Effect of Standardized Handoff Curriculum on Improved Clinician Preparedness in the Intensive Care Unit
Question: Does the UW-IPASS standardized handoff affect clinician communication in the intensive care unit?
Findings: In this single-institution cluster randomized stepped-wedge clinical trial, the use of a standardized handoff curriculum resulted in a significant 3% decrease in communication errors, without any change in the duration of the handoff. Seventy-three percent of clinicians reported that participation in the curriculum improved team communication and patient safety.
Meaning: The IPASS-based transitions of care represent an important step forward in communication standardization efforts and may help reduce clinician communication errors and omissions.
Importance: Clinician miscommunication contributes to an estimated 250 000 deaths in US hospitals per year. Efforts to standardize handoff communication may reduce errors and improve patient safety.
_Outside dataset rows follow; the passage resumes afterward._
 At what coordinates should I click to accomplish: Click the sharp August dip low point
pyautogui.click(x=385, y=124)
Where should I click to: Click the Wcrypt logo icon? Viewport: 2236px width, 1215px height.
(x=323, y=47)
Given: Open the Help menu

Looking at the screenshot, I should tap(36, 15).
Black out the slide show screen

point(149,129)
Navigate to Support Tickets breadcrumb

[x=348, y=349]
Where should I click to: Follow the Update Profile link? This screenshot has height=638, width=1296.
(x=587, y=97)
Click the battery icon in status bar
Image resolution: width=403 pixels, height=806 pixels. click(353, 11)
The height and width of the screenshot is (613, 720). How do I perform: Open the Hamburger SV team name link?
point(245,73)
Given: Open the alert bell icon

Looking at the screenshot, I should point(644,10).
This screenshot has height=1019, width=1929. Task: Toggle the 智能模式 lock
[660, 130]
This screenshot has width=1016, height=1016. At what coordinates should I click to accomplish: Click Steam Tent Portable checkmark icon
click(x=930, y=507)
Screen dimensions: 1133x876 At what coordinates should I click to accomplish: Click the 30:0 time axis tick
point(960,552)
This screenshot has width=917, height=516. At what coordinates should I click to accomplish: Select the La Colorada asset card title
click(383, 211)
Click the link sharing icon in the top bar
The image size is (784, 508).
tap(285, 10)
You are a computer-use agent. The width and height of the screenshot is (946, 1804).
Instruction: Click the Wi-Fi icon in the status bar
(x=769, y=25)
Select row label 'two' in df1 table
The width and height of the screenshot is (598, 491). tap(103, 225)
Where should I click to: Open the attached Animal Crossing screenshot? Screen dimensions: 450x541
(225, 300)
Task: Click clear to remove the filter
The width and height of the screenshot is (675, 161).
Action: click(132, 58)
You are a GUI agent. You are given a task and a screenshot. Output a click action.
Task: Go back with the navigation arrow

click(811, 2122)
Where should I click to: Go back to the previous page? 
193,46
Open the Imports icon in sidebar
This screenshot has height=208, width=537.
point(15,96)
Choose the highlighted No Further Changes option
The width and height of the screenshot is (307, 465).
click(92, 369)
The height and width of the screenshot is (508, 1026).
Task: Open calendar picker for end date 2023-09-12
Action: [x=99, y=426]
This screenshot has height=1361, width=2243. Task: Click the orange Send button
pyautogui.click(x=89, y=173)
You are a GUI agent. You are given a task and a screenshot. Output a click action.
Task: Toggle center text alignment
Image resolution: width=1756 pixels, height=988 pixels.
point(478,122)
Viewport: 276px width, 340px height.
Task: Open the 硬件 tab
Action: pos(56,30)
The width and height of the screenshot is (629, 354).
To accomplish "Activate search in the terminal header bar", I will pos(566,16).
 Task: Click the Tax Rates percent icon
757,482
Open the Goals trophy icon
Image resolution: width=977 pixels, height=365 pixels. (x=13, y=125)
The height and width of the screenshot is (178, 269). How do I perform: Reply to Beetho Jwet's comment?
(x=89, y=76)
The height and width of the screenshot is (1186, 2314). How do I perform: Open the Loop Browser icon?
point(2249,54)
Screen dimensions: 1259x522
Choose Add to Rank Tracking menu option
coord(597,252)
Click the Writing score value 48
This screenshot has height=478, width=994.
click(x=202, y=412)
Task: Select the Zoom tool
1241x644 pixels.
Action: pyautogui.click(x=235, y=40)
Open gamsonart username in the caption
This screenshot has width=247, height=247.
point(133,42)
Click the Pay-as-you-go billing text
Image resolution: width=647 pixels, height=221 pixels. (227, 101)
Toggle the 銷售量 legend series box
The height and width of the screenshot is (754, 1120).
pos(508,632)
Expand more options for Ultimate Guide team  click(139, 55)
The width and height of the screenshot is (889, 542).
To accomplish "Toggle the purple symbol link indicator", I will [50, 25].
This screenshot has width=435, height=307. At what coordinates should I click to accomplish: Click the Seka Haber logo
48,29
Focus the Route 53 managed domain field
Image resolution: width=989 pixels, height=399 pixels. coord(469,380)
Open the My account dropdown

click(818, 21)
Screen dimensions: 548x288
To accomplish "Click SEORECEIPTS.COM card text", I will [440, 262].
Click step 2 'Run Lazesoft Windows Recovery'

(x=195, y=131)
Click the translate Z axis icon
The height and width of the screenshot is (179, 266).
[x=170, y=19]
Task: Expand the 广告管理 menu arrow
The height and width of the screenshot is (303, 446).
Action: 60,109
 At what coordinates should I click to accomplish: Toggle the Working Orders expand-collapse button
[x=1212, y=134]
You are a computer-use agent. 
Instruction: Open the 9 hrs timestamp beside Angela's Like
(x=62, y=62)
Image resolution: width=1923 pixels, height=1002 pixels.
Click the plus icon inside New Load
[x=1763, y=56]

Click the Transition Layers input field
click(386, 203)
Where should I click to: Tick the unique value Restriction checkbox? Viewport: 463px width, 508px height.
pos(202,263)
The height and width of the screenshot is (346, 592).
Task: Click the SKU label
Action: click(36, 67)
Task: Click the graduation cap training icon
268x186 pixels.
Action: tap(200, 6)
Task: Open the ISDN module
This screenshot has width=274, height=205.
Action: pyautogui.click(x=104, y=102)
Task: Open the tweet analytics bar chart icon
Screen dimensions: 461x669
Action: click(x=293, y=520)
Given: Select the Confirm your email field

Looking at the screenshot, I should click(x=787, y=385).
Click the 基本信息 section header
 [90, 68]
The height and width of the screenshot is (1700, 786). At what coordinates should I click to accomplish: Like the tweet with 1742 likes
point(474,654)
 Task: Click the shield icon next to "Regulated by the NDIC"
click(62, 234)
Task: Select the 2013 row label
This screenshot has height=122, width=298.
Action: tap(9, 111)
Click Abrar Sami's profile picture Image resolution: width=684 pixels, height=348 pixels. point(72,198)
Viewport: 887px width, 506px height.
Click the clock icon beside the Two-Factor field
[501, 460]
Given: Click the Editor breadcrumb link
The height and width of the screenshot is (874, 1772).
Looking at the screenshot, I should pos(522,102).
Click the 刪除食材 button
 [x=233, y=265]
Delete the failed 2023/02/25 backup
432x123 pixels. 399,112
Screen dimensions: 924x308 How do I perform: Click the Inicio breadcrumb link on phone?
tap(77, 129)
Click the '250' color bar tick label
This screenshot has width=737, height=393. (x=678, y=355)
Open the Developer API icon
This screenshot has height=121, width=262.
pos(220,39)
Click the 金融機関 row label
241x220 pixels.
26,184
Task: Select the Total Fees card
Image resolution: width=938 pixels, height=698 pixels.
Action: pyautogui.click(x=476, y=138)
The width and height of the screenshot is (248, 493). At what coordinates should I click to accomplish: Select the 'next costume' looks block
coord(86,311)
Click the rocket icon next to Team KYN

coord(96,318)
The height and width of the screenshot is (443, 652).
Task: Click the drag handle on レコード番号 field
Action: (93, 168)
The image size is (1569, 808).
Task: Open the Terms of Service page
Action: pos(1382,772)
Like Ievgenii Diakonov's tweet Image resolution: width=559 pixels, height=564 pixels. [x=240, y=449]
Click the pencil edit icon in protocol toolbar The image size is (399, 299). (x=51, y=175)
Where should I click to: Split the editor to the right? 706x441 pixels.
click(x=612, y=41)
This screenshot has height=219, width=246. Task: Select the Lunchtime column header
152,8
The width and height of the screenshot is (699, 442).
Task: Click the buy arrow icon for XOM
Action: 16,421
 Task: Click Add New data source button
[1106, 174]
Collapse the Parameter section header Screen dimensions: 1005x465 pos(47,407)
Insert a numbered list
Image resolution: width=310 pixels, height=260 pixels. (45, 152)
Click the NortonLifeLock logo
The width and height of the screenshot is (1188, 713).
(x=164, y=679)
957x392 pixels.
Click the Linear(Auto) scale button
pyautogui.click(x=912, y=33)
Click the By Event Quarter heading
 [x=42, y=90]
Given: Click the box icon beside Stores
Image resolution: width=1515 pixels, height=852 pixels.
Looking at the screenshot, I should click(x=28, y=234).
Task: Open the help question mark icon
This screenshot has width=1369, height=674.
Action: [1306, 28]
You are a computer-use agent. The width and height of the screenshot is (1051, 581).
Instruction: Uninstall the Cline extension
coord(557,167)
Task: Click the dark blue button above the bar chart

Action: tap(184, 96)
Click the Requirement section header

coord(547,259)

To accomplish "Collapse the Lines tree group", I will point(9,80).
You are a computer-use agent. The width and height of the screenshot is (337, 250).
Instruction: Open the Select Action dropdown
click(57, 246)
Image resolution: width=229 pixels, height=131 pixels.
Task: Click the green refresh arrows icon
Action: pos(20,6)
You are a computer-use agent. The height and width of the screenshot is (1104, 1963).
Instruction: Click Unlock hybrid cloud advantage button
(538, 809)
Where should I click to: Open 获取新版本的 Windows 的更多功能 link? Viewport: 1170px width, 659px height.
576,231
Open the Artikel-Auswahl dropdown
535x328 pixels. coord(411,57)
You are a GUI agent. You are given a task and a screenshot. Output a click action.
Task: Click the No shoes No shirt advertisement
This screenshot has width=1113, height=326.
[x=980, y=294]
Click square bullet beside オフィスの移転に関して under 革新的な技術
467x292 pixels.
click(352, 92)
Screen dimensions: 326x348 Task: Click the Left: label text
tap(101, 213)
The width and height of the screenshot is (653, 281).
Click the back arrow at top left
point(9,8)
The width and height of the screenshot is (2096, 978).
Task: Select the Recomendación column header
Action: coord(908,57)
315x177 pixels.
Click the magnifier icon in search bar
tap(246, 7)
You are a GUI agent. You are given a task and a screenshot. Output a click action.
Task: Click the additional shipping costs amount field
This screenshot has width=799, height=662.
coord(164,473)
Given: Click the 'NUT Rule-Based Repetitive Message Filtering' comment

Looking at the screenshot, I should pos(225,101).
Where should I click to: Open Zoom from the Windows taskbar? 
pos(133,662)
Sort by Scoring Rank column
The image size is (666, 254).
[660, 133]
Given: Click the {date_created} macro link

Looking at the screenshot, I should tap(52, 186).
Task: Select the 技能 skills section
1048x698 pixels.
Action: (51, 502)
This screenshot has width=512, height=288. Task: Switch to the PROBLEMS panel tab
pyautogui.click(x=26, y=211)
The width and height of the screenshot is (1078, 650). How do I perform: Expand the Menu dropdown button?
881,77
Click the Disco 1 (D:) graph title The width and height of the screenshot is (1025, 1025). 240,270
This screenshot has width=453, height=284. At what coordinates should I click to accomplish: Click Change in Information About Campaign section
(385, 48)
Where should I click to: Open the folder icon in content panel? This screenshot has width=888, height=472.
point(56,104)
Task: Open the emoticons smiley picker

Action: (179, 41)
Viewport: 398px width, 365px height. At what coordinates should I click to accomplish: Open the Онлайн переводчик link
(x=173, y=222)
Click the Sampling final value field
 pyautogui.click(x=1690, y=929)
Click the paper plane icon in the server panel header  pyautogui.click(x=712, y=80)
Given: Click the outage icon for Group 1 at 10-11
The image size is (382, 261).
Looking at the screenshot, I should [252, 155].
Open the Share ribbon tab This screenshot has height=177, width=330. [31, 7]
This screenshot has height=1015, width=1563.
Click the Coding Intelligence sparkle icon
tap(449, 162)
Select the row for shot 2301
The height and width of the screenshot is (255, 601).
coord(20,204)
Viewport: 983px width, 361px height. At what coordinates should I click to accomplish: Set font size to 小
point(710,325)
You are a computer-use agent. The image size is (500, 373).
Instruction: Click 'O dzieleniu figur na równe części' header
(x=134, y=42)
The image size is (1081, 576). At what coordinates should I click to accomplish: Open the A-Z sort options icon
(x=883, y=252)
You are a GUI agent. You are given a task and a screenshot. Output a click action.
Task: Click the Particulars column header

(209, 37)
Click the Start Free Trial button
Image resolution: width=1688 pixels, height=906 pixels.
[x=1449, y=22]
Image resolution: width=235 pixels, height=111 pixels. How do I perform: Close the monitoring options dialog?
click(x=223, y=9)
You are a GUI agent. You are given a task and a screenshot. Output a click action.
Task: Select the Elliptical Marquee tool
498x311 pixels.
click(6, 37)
Objective: To determine the effect of a standardized handoff curriculum, UW-IPASS, on interclinician communication and patient outcomes.
Design, Setting, and Participants: This cluster randomized stepped-wedge randomized clinical trial was conducted from October 2015 to May 2016 at 8 medical and surgical intensive care units at 2 hospital systems within an academic tertiary referral center. Participants included residents, fellows, advance-practice clinicians, and attending physicians (n = 106 clinicians, with 1488 handoff events over 8 months) and data were collected from daily text message–based surveys and patient medical records.
Exposures: The UW-IPASS standardized handoff curriculum
Main Outcomes and Measures: The primary aim was to assess the effect of the UW-IPASS handoff curriculum on perceived adequacy of interclinician communication. Patient days of mechanical ventilation, intensive care unit length of stay, reintubations within 24 hours, and order workflow patterns were also analyzed. Mixed-effects logistic regression was used to compute odds ratios and confidence intervals with adjustment for location, time period, and clinician.
Results A total of 63 residents and advance practice clinicians, 13 fellows, and 30 attending physicians participated in the study. During the control period, clinicians reported being unprepared for their shift because of a poor-quality handoff in 35 of 343 handoffs (10.2%), while UW-IPASS–period residents reported being unprepared in 53 of 740 handoffs (7.2%) (odds ratio, 0.19; 95% CI, 0.03-0.74; P = .03). Compared with the control phase, the perceived duration of handoffs among clinicians using UW-IPASS was unchanged (+5.5 minutes; 95% CI, 0.34-9.39; P = .30). Early morning order entry decreased from 106 per 100 patient-days in the control phase to 78 per 100 patient-days in the intervention period (−28 orders; 95% CI, −55 to −4; P = .04). Overall, UW-IPASS was not associated with any changes in intensive care unit length of stay, duration of mechanical ventilation, or the number of reintubations.
Conclusions and Relevance: The UW-IPASS standardized handoff curriculum was perceived to improve intensive care provider preparedness and workflow. IPASS-based curricula represent an important step forward in communication standardization efforts and may help reduce communication errors and omissions."